▶ _Text_

The AARP has issued a fraud protection bulletin warning investors how to avoid becoming the victim of whoever happens to be peddling the next Ponzi scheme. Unfortunately, older investors are among the favorite prey of financial fraudsters. According Investor Protection Trusts CEO Don Blandin, one in five people in the 65 and over age group have already been exploited. Millions more are at risk.
To help investors, AARP has put out a description of five red flags warning of a possible financial scam:
1) The broker-adviser tells you that you wouldn’t be able to access your money during a “lock-up” period.
2) You feel pressure to invest now due to limited space or for some other reason. Give yourself time to do your own due diligence, make sure that the investment is legitimate, or seek the advice of others.
3) Sales pitches with a news hook. The North American Securities Administrators Association reports that in the last year alone, the leading financial frauds involved precious metal investments and distressed real estate, both involved topics that made headlines.
4) Investors that are being targeted belong to a group whose members may be possibly cognitively impaired, including elderly seniors that live alone (in particular, women).
5) Questionable marketing tactics, such as direct mail, telemarketing, and affinity pitches.

▶ _Provided information_

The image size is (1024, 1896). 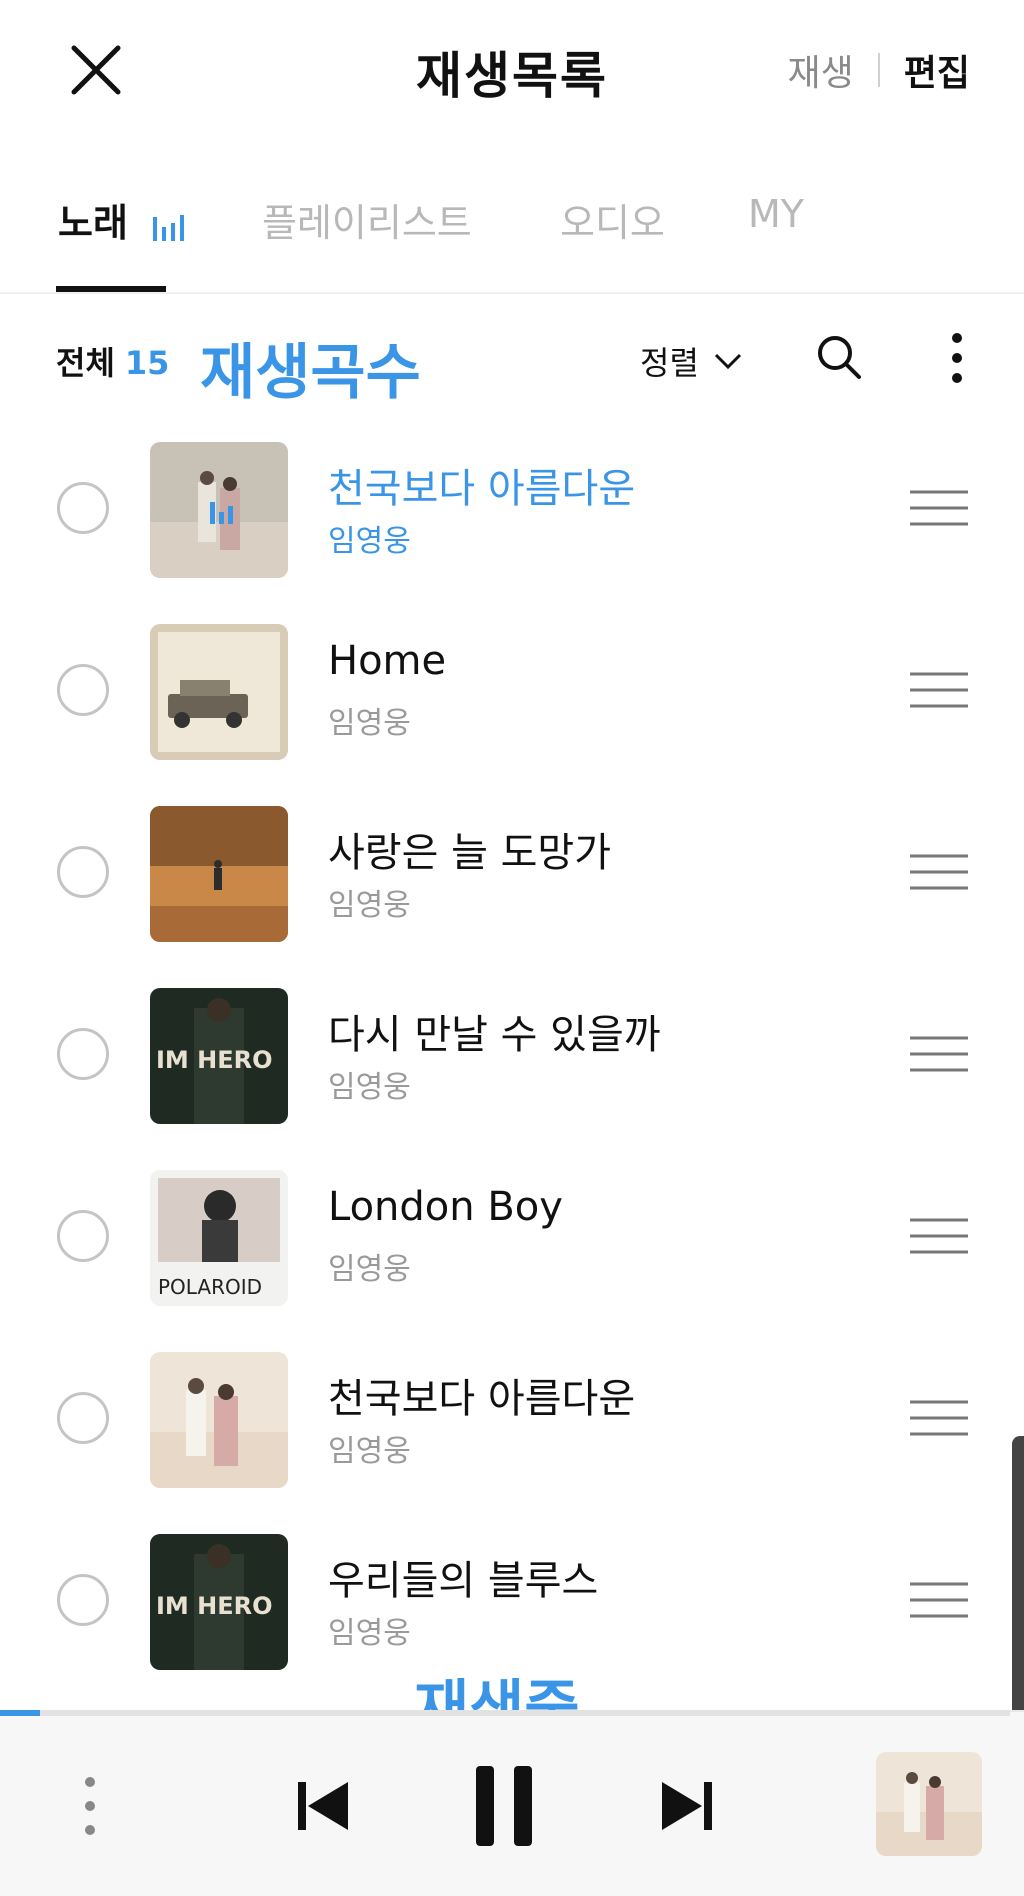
==
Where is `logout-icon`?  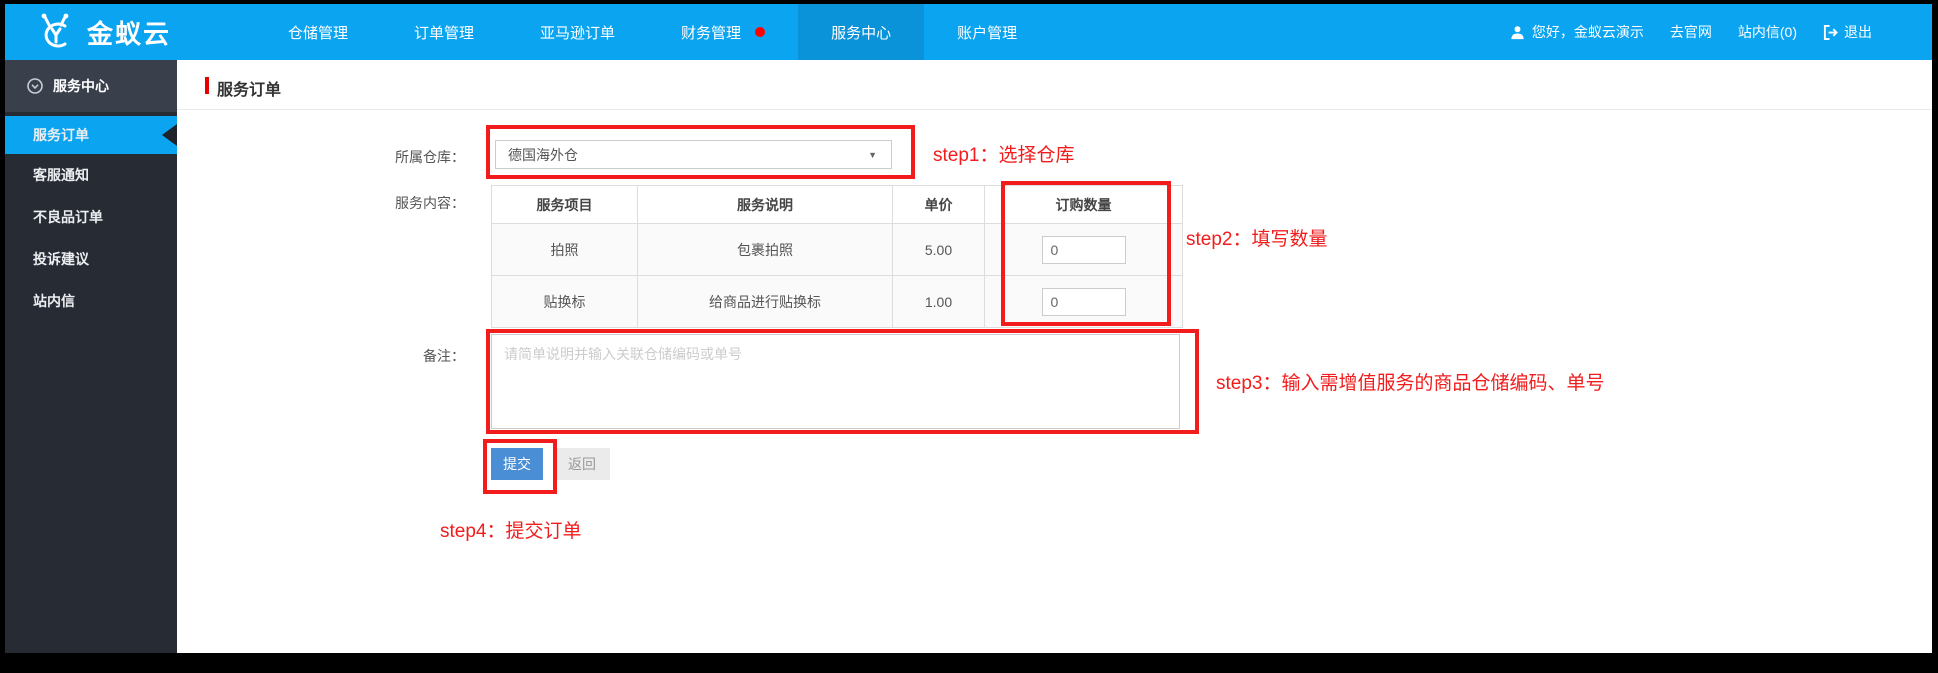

▶ _What to work on_
- a) Can you quote the article on AARP's scam red flags from "The AARP has" to "are at risk."?
- b) Do these statements agree with the article on AARP's scam red flags? Answer yes or no for each, and quote the words from the article that decide it.
(i) The leading financial frauds of the last year involved precious metal investments and distressed real estate.
(ii) One in three people aged 65 and over have already been exploited.
(iii) Telemarketing is named as a questionable marketing tactic.
- c) How would you carry on the article on AARP's scam red flags from where it stops?

▶ _Results_
- a)
The AARP has issued a fraud protection bulletin warning investors how to avoid becoming the victim of whoever happens to be peddling the next Ponzi scheme. Unfortunately, older investors are among the favorite prey of financial fraudsters. According Investor Protection Trusts CEO Don Blandin, one in five people in the 65 and over age group have already been exploited. Millions more are at risk.

- b)
(i) Yes: "the leading financial frauds involved precious metal investments and distressed real estate"
(ii) No: "one in five people in the 65 and over age group have already been exploited"
(iii) Yes: "such as direct mail, telemarketing, and affinity pitches"

- c)
In the AARP’s bulletin, Louis Straney, a securities fraud expert who wrote the Investor’s Guide to Loss Recovery, says that it always a good idea to talk to a third party when considering an investment proposal. He also warns that just because the party making the proposal has a fancy office doesn’t mean that the investment is a legitimate one. He also recommends inquiring about an investment adviser’s qualifications and background.
According to a Special Report from InvestorProtection.org, financial abuse fraud is the 21st century crime. Sometimes the victims are part of a fraud scam targeting multiple seniors. On other occasions, incidents of financial abuse involve one particular target. One need only look at the case of socialite Brooke Astor. While she suffered from Alzheimer’s her son sought to steal her $187 million fortune. That said, one doesn’t have to be as rich as Astor to be targeted. Elderly seniors are defrauded of almost $3 billion a year and this doesn’t include the cases that go unreported.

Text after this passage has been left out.